Now I understand it completely.  And don’t want to fall into it.  Don’t want to see kids stare like befuddled morons at sky-dragons farting straight white clouds.  Or wind up dumbfounded by why the gods would place what stands before me—a supermarket in the middle of a forest of grass. 

I scan the place and in the while it takes me to ask myself what I’m looking for, I hear the laughter again.  Sick of trying to find whoever’s doing already.  It could be a laughing elephant, I couldn’t spot his big wrinkly gray ass in this mess. 

Instead I just look a sturdy little building, as blunt, cracked, and uninteresting as a naked old man.

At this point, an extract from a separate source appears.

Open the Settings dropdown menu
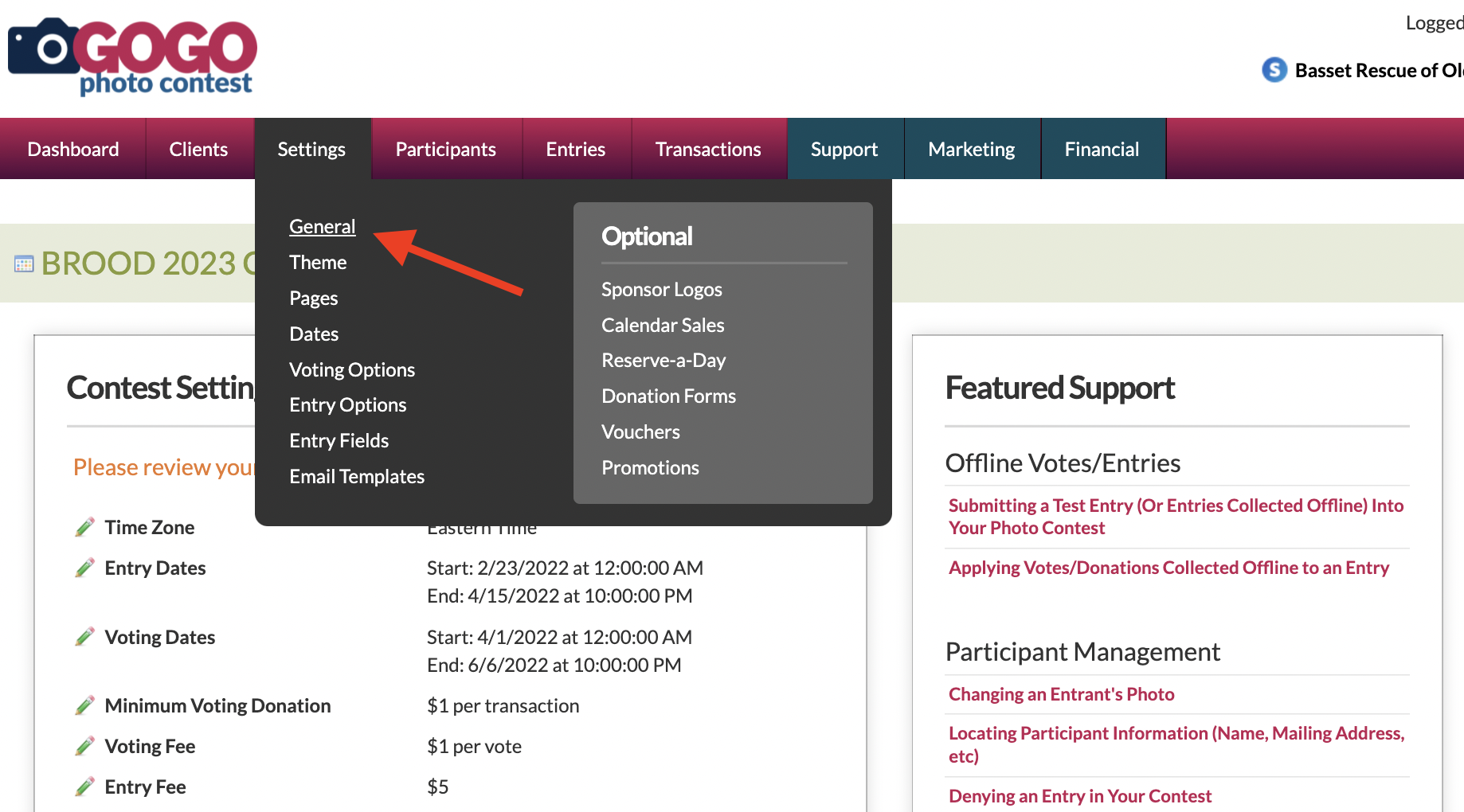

No doubt something nasty and toothy lies within.  But outside there are just a few freckly birds poking around.  A pair of horse-looking gargoyles stand half-buried in the mud at either front corner.  Used to put in a quarter in them and ride around in circles. 

Without a reason the birds scatter. 

As I step back, the windowless door opens with a sharp groan.  In the next breath there is an enormous dog looking at me. 

Porcupine quills stick out like tusks.  Two stick in the air like middle fingers. The beast’s pink eyes are scanning from the folds of its swollen face with far too much interest. 

That look on its face:  Who is out there?

Then, in half-terrified shock, I feel my blood cooling.  My skin gets covered in goose flesh from my neck to my butt—it’s Big Early.  The MP’s dog.  The creature that is going to get me home, I know.  I just do.  Maybe God tells me this, not sure.  But the thought runs as cool and silent through my mind as life-giving water.

He’s staring at me from within the store.

A whimper.

The dog approaches.  How did he live.  How did he get here.  Before I can freak the fuck out, that raggedy looking thing is coming, sniffing the air as if to make sure I am real.  Like
I’m
the weird thing in all this.  He’s licking the air like a snake now.  The laughter noise seems to move all around me, like a whispering insect.

What the fuck is this?

It’s me laughing.

He is three feet outside, maybe forty feet in front of me, silent as a nightmare when he halts.  Looks at me. 

“Do you know how crazy it is you’re alive, dog?”

That dog better not answer.

“Do you!”

I shake my head, better now that he is real.  It just is.  I cock an eye, but add nothing by way of justifying, even though he keeps looking at me as if demanding some reply.

“Come here, boy.  Let me get that shit out of your face.”